Rodeando a ilha, parando em cada miradouro, observando as ilhas vizinhas: São Jorge e Terceira. A ilha do Pico é, à semelhança do Faial, única. Um dia apenas não chega para tudo e a subida ao cume da montanha fica para a próxima.



Mais 4 dias pela frente era o que tínhamos. Quatro dias na maior ilha do arquipélago: São Miguel.

01 setembro 2009

Paixão insular

Há cerca de um ano estava num lugar que é Portugal sem o ser. Estive em algumas ilhas dos Açores. Na altura não tive oportunidade de fazer um post sobre esta viagem, mas hoje, quando faz 1 ano sobre a minha passagem por lá, resolvi escrever uma (a primeira!!!) série de 3 textos sobre a minha visita a este maravilhoso arquipélago.
Confesso que não queira ir, mas fui; essa história de "casal" tem muito o que se lhe diga.
Por não querer ir não criei grandes expectativas. Achava que nos Açores estava sempre a chover e que, paradoxalmente, a viagem seria uma seca.
Tínhamos planeado visitar 3 ilhas: Faial, Pico e S. Miguel.
Aterramos no Faial depois de um voo turbulento. Chovia e eu já dizia mal dos meus pecados. Contrariamente ao que eu esperava, estava calor. Alugamos um carro e fomos dar a volta à ilha. Aí começou uma viagem inesquecível.
Seguimos a estrada principal, que dá a volta à ilha do Faial, em direcção ao vulcão dos capelinhos. Deixara de chover e, tal como o tempo, meu humor começou a melhorar. Chegando ao vulcão a primeira paisagem de deslumbrar:


Passeamos um pouco pelas encostas do vulcão, por agora, adormecido e continuamos a viagem. Começava a ganhar gosto pela aventura. Víamos hortênsias, vacas e encostas típicas e devorávamos tudo aquilo, sedentos de conhecer mais.
Em pouco tempo demos a volta à ilha e chegamos à cidade da Horta.

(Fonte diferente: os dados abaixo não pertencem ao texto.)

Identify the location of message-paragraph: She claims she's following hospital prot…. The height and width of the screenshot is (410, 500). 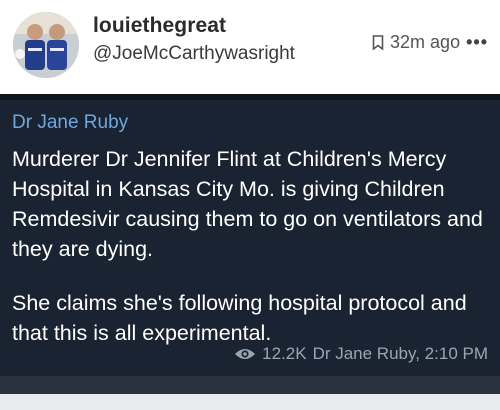
(240, 318).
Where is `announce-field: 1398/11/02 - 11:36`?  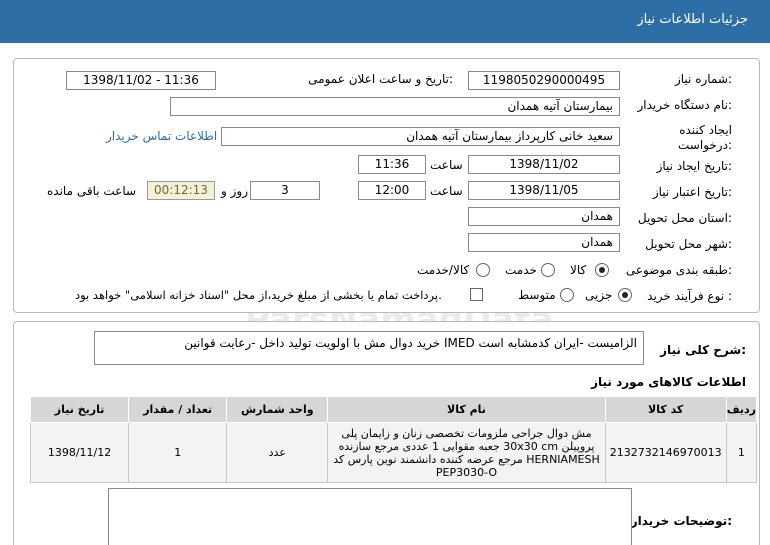
announce-field: 1398/11/02 - 11:36 is located at coordinates (141, 80).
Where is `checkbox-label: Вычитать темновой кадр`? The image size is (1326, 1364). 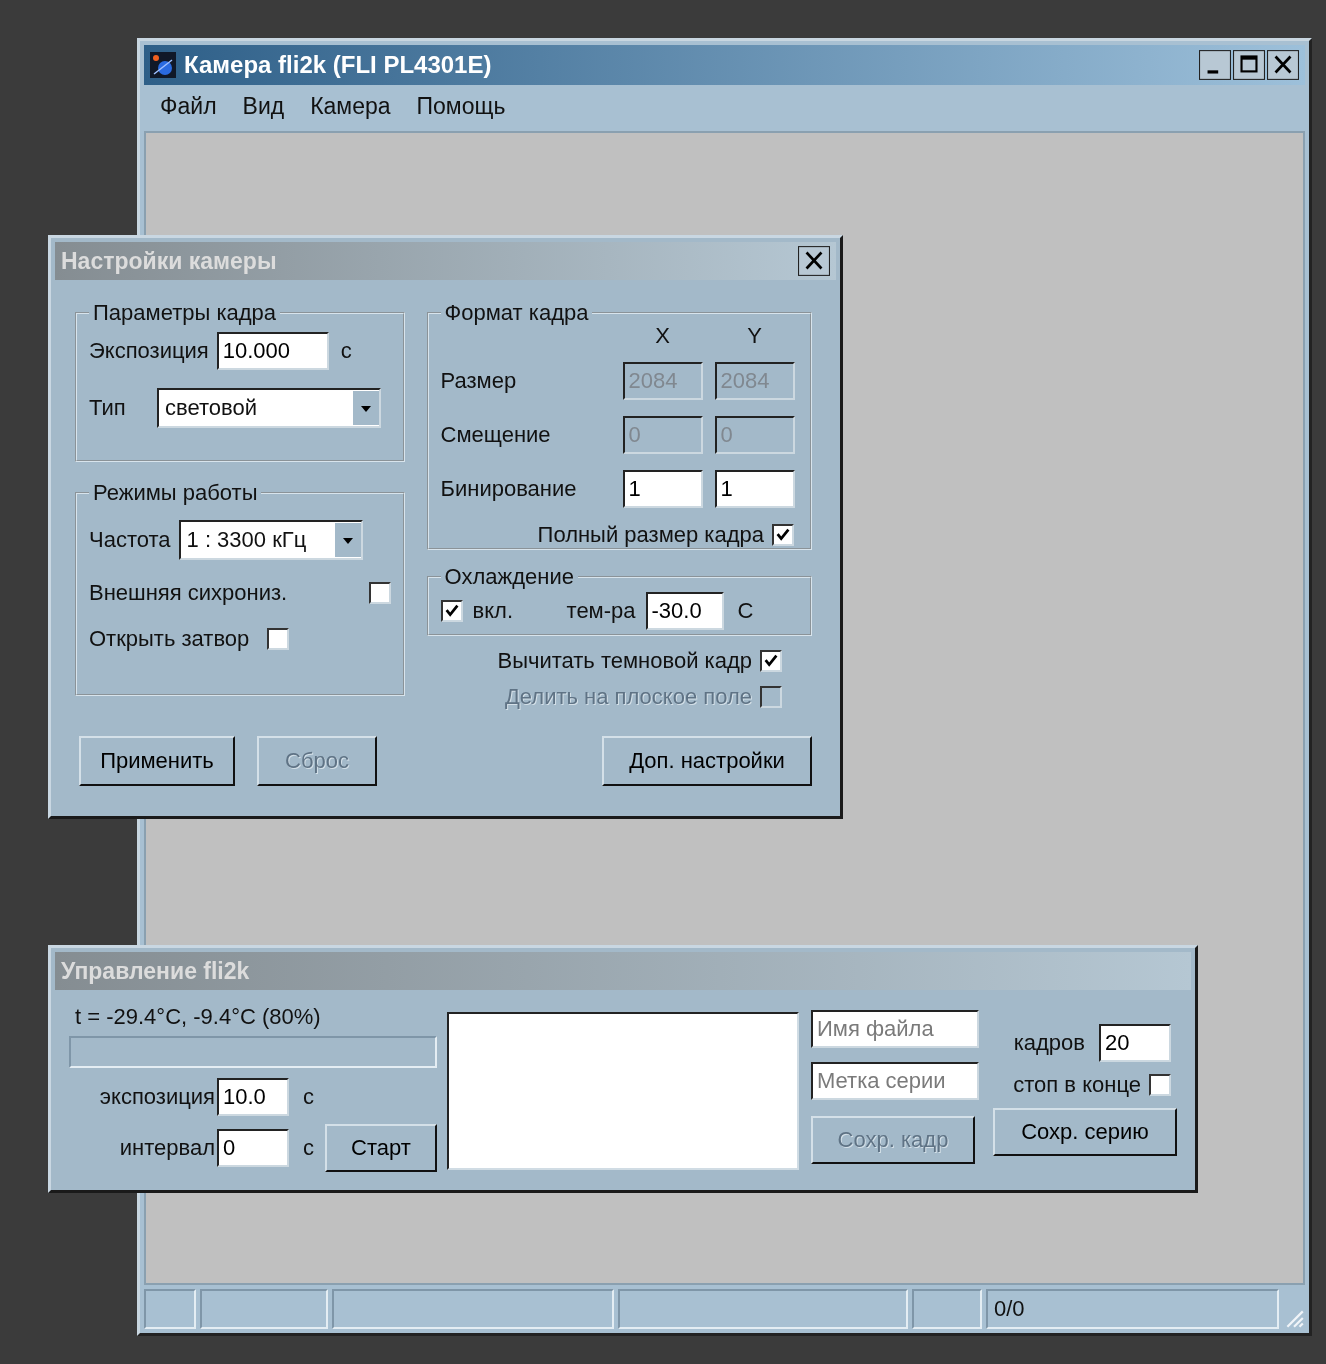 checkbox-label: Вычитать темновой кадр is located at coordinates (624, 661).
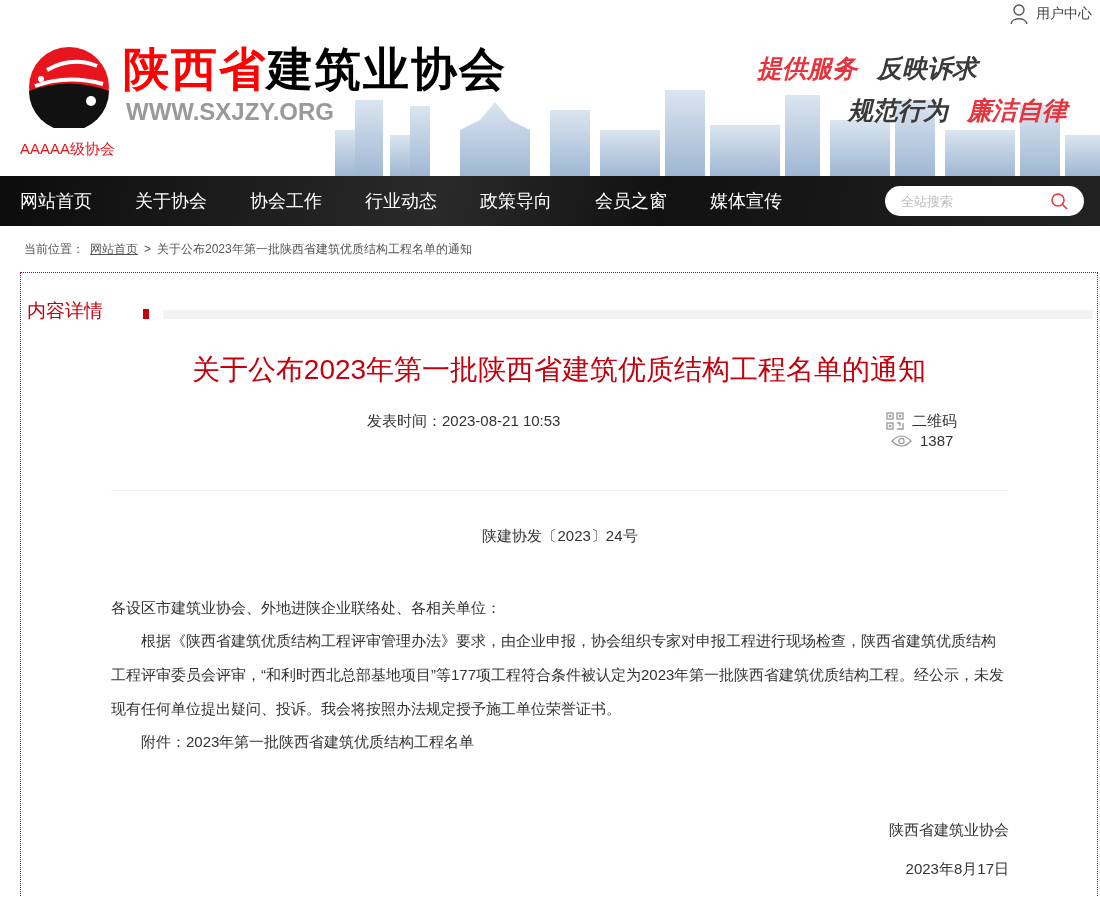 The width and height of the screenshot is (1100, 897). What do you see at coordinates (560, 536) in the screenshot?
I see `document-number: 陕建协发〔2023〕24号` at bounding box center [560, 536].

Eu não fazia a mínima ideia da geografia dos Açores e foi uma grande descoberta o facto de a ilha do pico estar mesmo ali à nossa frente.

Seguimos em direcção da caldeira do Faial e aí a primeira desilusão: Não se via a ponta de um c. A névoa cobria a parte mais elevada da ilha e decidimos tentar no outro dia.
Dessa forma fomos "investigar" outras partes do Faial.

Cruzamos a ilha, voltamos à Horta e fomos visitar a caldeira do inferno.
Ficamos a admirar a beleza do lugar e depois demos um salto à praia da baía que se forma do outro lado desta caldeira.
O tempo corre depressa por aqui e logo se fez noite. Após um jantar num restaurante à beira-mar fomos tomar um café a um dos "ex libris" da ilha: o "Peter"


E "prontos", lá se foi o primeiro dia. O seguinte estava reservado para visita à ilha vizinha: Pico.
Do Faial fica a vontade de voltar nem que seja para ver o que a caldeira esconde!